When the client or server closes the communication it sends TCP FIN type packet, this is a normal socket closure. However, it is not uncommon that the client server communication abruptly ending without closing the end points properly by sending FIN packet, for example, when the client or server crashed, power down or a network error which prevents sending the closure packet to the other end. In that cases, the firewall will not know that the end-points will no longer use the opened channel. As a passive intermediary, it had no way to determine if the endpoints are still active. As is it not possible to maintain resources forever, and also, it is a security threat keeping a port open for undefined time. So, firewall imposes a BLACKOUT on those connections that stay idle for a predefined amount of time.
Initially FW were designed to protect the application servers, network and then to protect client/server connection. With these in mind, a time-out in terms of hours (1 hour is the default for most FW) is reasonable. With the advent of more complex security schemes, FW are not only between client and server, but also between different application servers ( intranet, demilitarized zone (DMZ) , and such) and database servers. So, the horizon of 1 hour idle time for communication between servers maybe not be appropriate.
Idle connections can be expected from an application server. There is the case of J2EE using pooled JDBC connections. The pool usually returns the first available connection to the requester, so the first connections of the pool list are the most likely to be active. The last one, which are at the end of the list, are only used at peek loads, and most of the time it will be inactive.
Other cases are the connections established from a HTTP Server, either SQL connections from mod_plsql, or AJP connections from mod_oc4j.
##### Resolving problems with connection idle time-out
### TCP KeepAlive
You can enable TCP KeepAlive option at the Operating System(OS) level. Once TCP keepalive option is enabled and configured, a small probe packet will be sent to the other end at every predefined in-activity interval and it expects an ACK from the other end. And ACK will be returned only when the other end is alive and is reachable. If ACK is not returned, then after some retry, the OS will close the end points and will release the resources allocated for that. The application which is listening on that particular socket will recieve the error, so that application can take necessary action upon receiving the error signal from the OS.

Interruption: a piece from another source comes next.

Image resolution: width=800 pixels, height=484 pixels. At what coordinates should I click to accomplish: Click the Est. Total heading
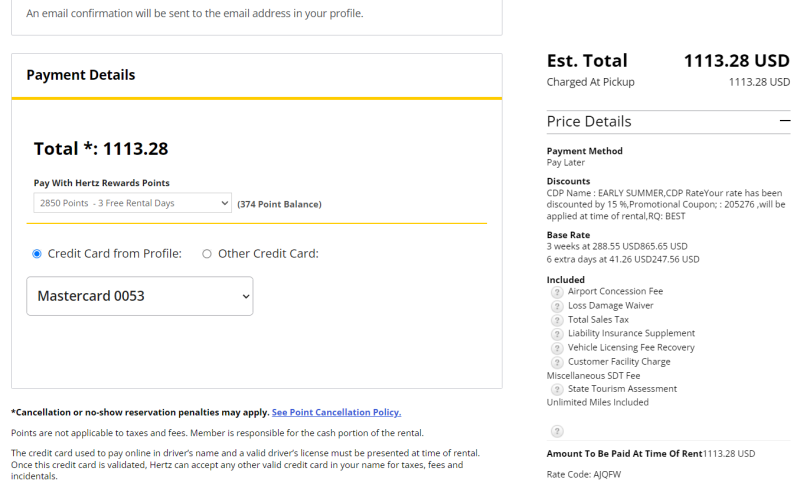pos(587,61)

When a communication is blacked out by the firewall, the probe will not reach its other end, and then the OS will close the socket end points and the application will be notified of the exception.
Steps to configure TCP KeepAlive depends on a specific Operating Systems. You will have to refer the appropriate OS documentation for it.
It is common to enable TCP KeepAlive option at the server end. Because server is the one which holds many resources for a communication, it any communication is broken, then those resources at the server will be released than holding it for indefinite time. By default TCP KeepAlive is not enabled at the OS.
TCP KeepAlive is applicable for all network applications running on that particular Operating System.
### DCD for DataBase Servers
For database connections, one of the endpoints is a passive listener, either is a dedicated process or a dispatcher process. If the connection becomes blacked out , this backend will never know that client cannot send any more requests, and then will lock important resources as database sessions, locks , and at least , a file descriptor used for maintaining the socket.
A solution is to make this backend “not so” passive, using the DCD (dead connection detection) to figure out if the communication is still possible.
Simply, set in the $ORACLE_HOME/network/admin/sqlnet.ora, in the server side SQLNET.EXPIRE_TIME=10 (10 minutes, for example). With this parameter in place, after 10 minutes of inactivity, the server send a small 10 bytes probe packet to the client. If this packet is not acknowledge, the connection will be closed and the associated resources will be released.
There are two benefits with this DCD
1. If the SQLNET.EXPIRE_TIME is less than the FW connection idle time-out, then the firewall will consider this packet as activity, and the idle time-out (firewall blackout) will never happen until both the client and the server processes are alive.
2. If the SQLNET.EXPIRE_TIME (let’s say a little bit higher) than the FW idle limit, then , as soon as the blackout happens , the RDBMS will know and will close the connection.
The first case is recommended when the connection comes from another application server , and the second makes sense for client applications.
DCD works at the application level and also works on top of TCP/IP protocol. If you have set the SQLNET.EXPIRE_TIME=10 then do not expect that the connections will be closed exactly after 10 minutes of the blackout or network outage. The TCP timeout and TCP retransmission values also adds to this time.
Please note that some latest firewalls may not see DCD packets as a valid traffic, and thus the DCD may not be useful. In this case, firewall timeout should be increased or users should not leave the application idle for longer than the idle time out configured on the firewall.